The injunction against Idaho House Bill 500 has been appealed to the 9th U.S. Circuit Court and could wind up in the laps of the nine SCOTUS justices down the road.
“The composition of the Supreme Court in case rulings around gender discrimination matters,” LaVoi says. “For decades it has been under scrutiny as a federal law. And the transgender case in Idaho is one example of that. Title IX might be revisited as being irrelevant and may be struck down.”
Cheryl Cooky, a professor of Women’s Gender and Sexuality Studies at Purdue University, says the natural evolution of Title IX would include transgender athlete protections. Cooky believes the Court will rule on the legal definition of a person’s sex and gender. Will it be defined based on genitalia? Sex at birth? Estrogen and testosterone levels? Chromosomes count? All of these issues were just debated in international athletics in the Caster Semenya case.

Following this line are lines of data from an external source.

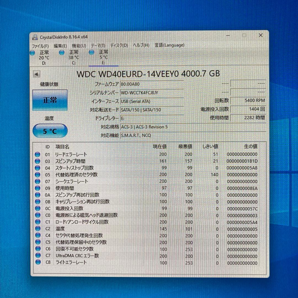Open the 言語(Language) menu

coord(169,45)
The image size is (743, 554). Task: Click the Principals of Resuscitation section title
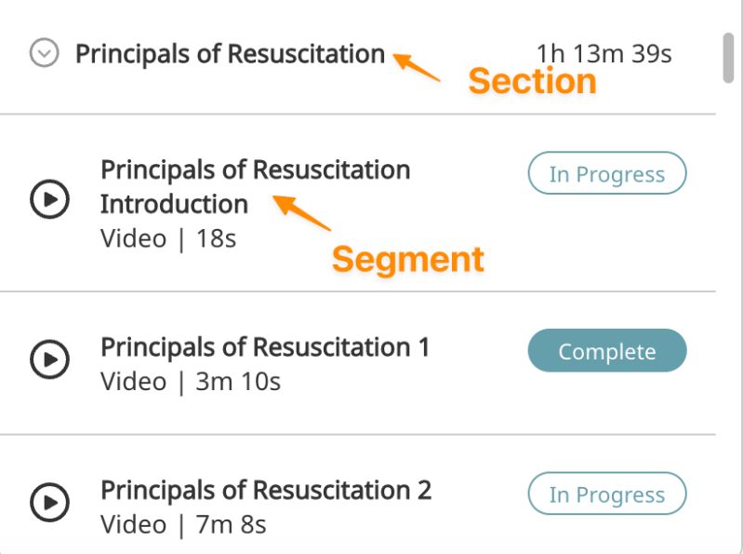pyautogui.click(x=230, y=54)
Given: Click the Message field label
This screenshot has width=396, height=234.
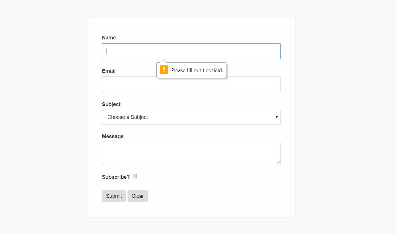Looking at the screenshot, I should [x=113, y=136].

Semenya lost her appeal last month in the Court of Arbitration for Sport (CAS), which upheld the previous year’s ruling requiring athletes that have what they call “disorders of sex development” (DSD) — commonly known as “intersex” conditions – to lower her testosterone levels in order to be eligible to compete as a woman in professional races.
The two-time Olympic gold medalist was born a female, but reportedly has XY chromosomes. Her specific condition details have not been released, but it has been called “the genetic variant ’46 XY DSD.” The three options Semenya was given to bring down her testosterone levels were taking birth control pills, having testosterone-blocking injections, or undergoing surgery. She took birth control pills for over five years. The IAAF has since changed its requirements of what athletes can take to lower testosterone levels.
An unspoken parallel to that ruling is that Olympic athletes are often also NCAA student-athletes while training for and participating in the Games. That fact creates a direct connection from a ruling in France regarding a South African athlete to college athletics in the U.S. A more conservative SCOTUS could take up and rule on an NCAA athletics case using those same IAAF requirements, altering the landscape of participatory intercollegiate sports forever.
“We will be doing a real disservice to all of our athletes if we implement this problematic criteria,” Cooky said.
Sadly, the loss of a liberal justice like RBG could certainly take college athletics down that road. In 2005, Ginsburg joined the majority in Jackson v. Birmingham Board of Education that found that Title IX allowed claims for retaliation by someone who had complained about sex discrimination, in that case a high school basketball coach who had complained about unequal treatment of the girls’ team. That case was decided by a 5-4 margin.
With recently sworn-in Trump-appointed justices like Neil Gorsuch, Brett Kavanagh, and perhaps soon Amy Coney Barrett, that version of the Supreme Court is long gone. And so too may be Title IX protections across the board if a case winds up in their hall of justice.